Kortom er is een start met de ontwikkeling van EVD’s maar er is nog veel te verbeteren. Binnen de VenVN VZI horen we nu vaak dat verpleegkundigen geconfronteerd worden met automatisering in plaats van dat zij actief betrokken worden bij het opstellen van het programma van eisen, de selectie en het onderhoud/ de doorontwikkeling. Als VenVN VZI vinden we dat de verpleegkundigen hier veel meer invloed op moeten krijgen. Graag willen we hier een actieve rol in gaan vervullen. We nodigen een ieder dan ook van harte uit hierop te reageren. Stuur een mail aan infovzi@venvn.nl als jij ook vind of en zo ja hoe jij hieraan mee zou willen werken.

9


Implementatie verpleegkundige functionaliteit Ervaringen met het gebruik van het digitaal dossier Veel verpleegkundigen maken al gebruik van een digitaal dossier om uitgevoerde werkzaamheden vast te leggen.
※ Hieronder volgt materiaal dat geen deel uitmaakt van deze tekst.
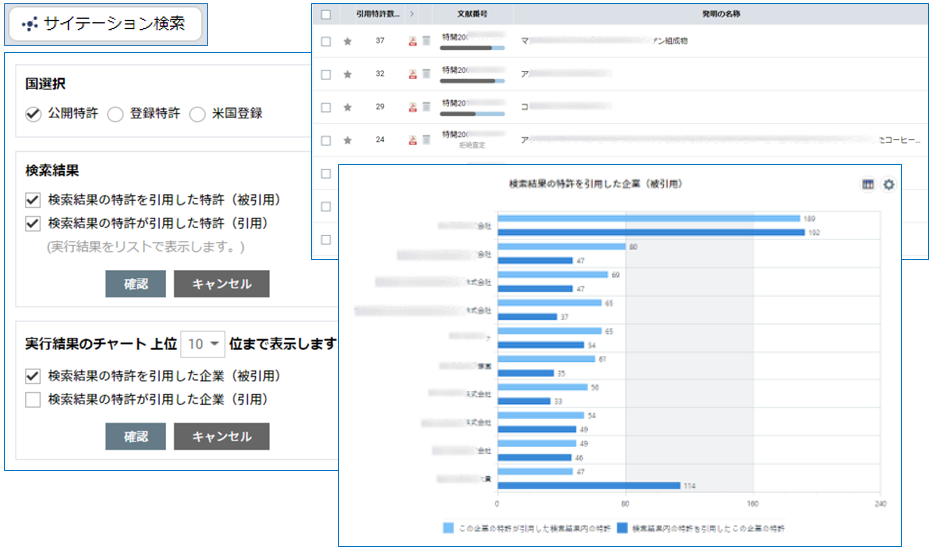Click document text icon in 29-citation row
The height and width of the screenshot is (550, 933).
tap(425, 107)
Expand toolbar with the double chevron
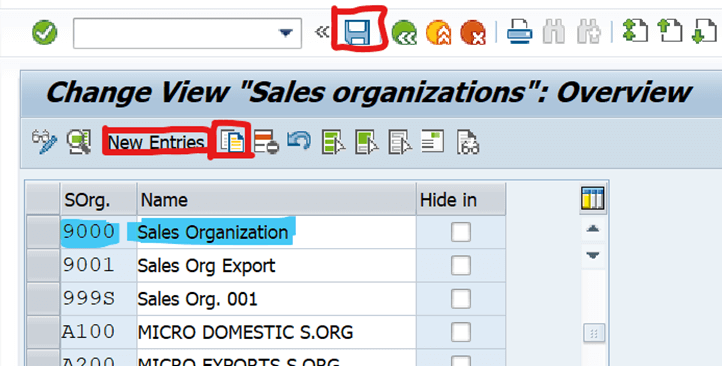Screen dimensions: 722x366 321,32
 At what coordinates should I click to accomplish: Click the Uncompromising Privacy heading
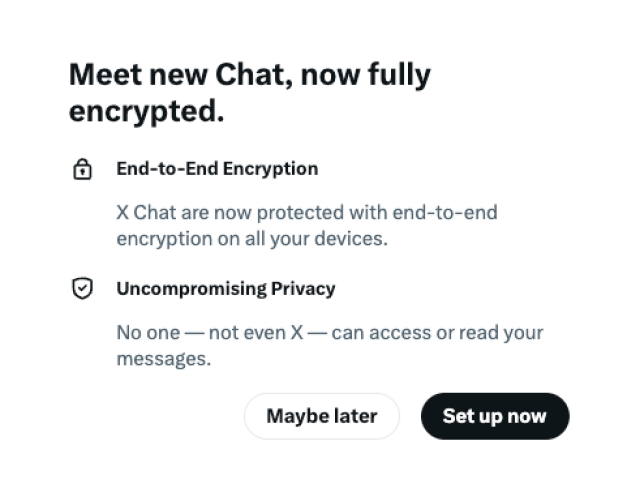pyautogui.click(x=226, y=289)
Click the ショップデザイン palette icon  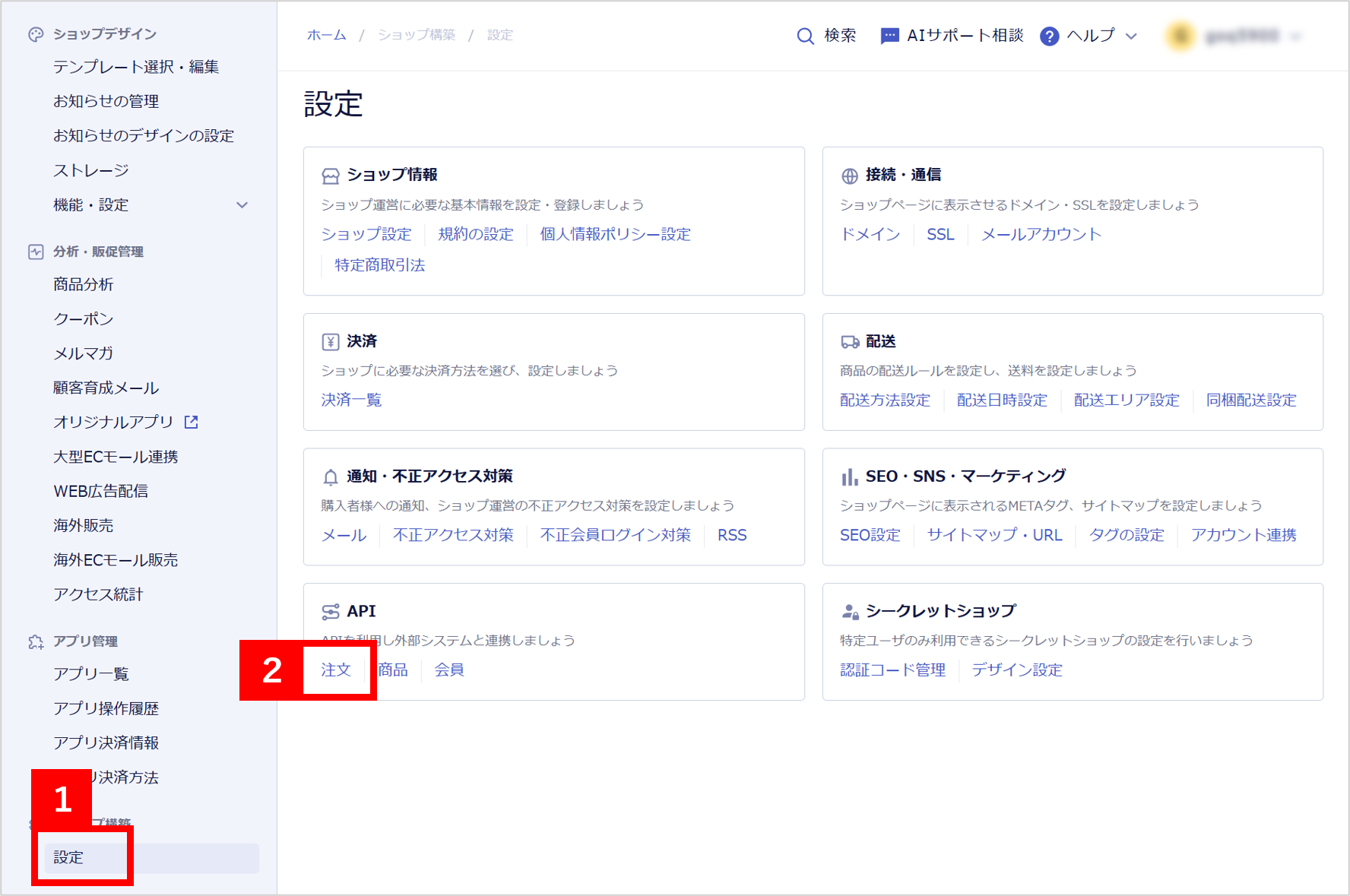click(x=36, y=34)
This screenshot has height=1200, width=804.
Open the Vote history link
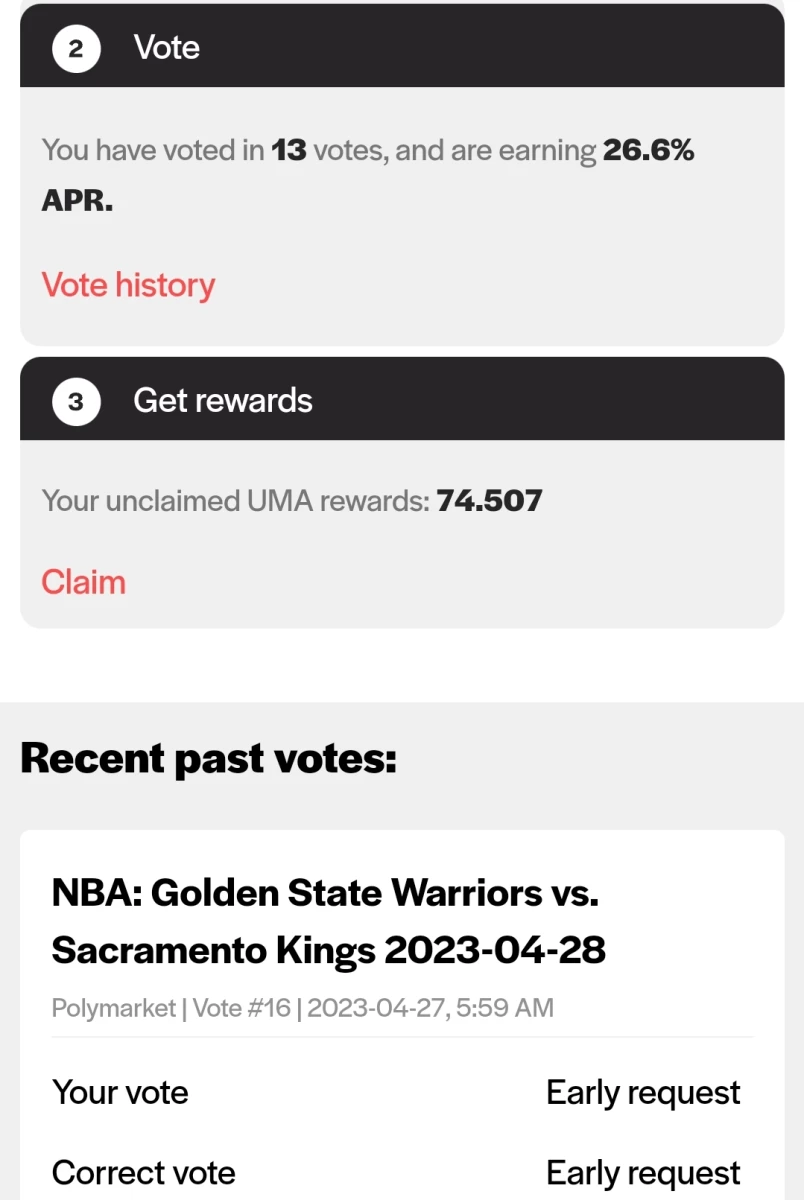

Verpleegkundigen uit verschillende organisaties kregen vragen voorgelegd om hun ervaring met digitale dossiervoering te weten te komen.

GEESTELIJKE GEZONDHEIDSZORG

Voor het registreren van verpleegkundige werkzaamheden wordt bij Arkin gebruik gemaakt van Psychis van PinkRoccade. Rob Smit, maatschappelijk werker en teamcoördinator van ACT 2 (Assertive Community Treatment) en Daan Reijnders, Sociaal Psychiatrisch Verpleegkundige en teamcoördinator vertellen hierover.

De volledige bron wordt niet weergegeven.